Abstract
Background
Studies have linked vitamin D to risk factors for cardiovascular disease. Obesity is a potential confounder in these studies. This study examined the relationship of 25 (OH) cholecalciferol (25[OH] D3) with insulin resistance, blood glucose, and lipid profile in lean male adults.
Method
We enrolled two hundred and thirty four military recruits before beginning of military training. Demographic and anthropometric data were collected from them. The participants underwent body mass composition analysis by dual energy X ray absorptiometry. Fasting samples were collected for measurement of blood glucose, lipid profile, 25(OH) D3, serum parathormone (PTH) and insulin.
Results
Vitamin D deficiency and insufficiency was found in 47.7% (107/224) and 31.6% (71/224) of participants, respectively.
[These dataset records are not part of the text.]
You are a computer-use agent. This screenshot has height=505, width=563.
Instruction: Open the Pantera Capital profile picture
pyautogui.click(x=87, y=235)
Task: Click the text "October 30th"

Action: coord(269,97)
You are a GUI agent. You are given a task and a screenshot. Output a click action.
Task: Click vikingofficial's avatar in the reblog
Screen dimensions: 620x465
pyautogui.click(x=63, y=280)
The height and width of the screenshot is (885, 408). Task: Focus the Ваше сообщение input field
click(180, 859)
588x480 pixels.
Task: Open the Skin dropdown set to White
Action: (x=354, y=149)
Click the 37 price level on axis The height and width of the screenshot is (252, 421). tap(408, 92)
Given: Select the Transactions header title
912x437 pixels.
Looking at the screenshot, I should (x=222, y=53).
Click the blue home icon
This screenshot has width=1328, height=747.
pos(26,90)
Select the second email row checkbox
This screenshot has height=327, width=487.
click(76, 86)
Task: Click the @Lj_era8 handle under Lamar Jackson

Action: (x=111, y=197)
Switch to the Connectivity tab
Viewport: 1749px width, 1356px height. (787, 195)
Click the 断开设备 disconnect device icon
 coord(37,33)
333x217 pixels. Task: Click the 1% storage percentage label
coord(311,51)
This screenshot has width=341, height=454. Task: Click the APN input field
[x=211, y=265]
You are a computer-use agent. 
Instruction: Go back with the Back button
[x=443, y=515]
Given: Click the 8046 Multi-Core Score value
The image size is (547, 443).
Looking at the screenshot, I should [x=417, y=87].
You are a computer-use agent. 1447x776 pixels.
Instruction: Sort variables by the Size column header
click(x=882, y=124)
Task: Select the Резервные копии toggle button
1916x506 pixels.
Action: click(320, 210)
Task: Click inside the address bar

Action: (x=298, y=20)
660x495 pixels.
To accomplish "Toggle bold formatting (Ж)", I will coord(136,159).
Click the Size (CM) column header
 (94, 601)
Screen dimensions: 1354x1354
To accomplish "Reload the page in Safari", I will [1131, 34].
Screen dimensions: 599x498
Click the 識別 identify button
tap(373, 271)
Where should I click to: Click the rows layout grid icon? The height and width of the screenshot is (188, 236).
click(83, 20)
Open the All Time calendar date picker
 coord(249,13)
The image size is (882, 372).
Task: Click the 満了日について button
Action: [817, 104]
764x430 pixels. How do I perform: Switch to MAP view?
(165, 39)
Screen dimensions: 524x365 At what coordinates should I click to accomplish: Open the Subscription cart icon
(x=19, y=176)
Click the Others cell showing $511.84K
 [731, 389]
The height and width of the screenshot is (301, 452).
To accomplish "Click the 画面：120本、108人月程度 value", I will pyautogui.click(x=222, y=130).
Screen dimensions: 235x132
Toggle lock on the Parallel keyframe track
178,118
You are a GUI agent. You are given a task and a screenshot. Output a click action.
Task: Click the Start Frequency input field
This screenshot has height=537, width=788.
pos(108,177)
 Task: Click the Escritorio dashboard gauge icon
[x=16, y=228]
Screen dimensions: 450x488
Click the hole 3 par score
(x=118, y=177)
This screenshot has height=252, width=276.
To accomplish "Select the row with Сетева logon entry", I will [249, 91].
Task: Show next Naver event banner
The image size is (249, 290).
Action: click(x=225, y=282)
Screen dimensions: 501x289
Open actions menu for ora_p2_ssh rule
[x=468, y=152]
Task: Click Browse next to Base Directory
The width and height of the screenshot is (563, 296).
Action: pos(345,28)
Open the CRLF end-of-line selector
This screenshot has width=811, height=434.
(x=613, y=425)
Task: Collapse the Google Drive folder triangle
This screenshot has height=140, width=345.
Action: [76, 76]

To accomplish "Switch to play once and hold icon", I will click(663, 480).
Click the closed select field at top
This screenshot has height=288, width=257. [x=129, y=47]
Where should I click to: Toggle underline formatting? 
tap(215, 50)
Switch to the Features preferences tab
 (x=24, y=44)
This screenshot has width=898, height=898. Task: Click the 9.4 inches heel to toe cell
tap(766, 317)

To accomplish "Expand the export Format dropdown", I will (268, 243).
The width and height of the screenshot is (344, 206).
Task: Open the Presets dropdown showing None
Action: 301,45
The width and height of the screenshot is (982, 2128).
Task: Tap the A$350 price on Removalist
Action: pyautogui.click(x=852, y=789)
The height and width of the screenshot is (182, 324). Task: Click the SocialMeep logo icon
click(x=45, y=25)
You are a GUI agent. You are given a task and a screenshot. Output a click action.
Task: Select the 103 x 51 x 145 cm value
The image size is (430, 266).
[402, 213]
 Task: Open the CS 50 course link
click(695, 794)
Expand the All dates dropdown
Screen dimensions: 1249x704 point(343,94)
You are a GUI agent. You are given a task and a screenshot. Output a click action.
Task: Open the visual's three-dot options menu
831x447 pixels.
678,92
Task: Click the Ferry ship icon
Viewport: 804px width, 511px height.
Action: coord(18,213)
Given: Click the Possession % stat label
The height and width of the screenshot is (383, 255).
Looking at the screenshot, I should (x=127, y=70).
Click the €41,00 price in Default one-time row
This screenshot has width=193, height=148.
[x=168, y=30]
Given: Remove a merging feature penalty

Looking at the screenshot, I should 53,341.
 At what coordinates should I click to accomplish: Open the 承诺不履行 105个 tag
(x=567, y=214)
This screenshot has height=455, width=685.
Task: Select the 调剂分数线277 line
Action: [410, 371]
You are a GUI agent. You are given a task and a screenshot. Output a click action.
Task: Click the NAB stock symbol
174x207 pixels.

Using Pearson's correlation coefficient 25(OH) cholecalciferol and fasting blood glucose (FBG) were inversely correlated (p = 0.023). However, similar relation was not found between 25(OH) D3 and total cholesterol, triglycerides, high-density lipoprotein–cholesterol, low-density lipoprotein–cholesterol, homeostatic model assessment of insulin resistance and levels of PTH. On body composition analysis, there was no correlation of 25(OH) cholecalciferol with body mass index or fat mass index.
Conclusion
This study showed that in lean young male population, 25(OH) cholecalciferol and FBG are inversely correlated but no association of 25(OH) D3 with other cardiometabolic risk factors could be demonstrated.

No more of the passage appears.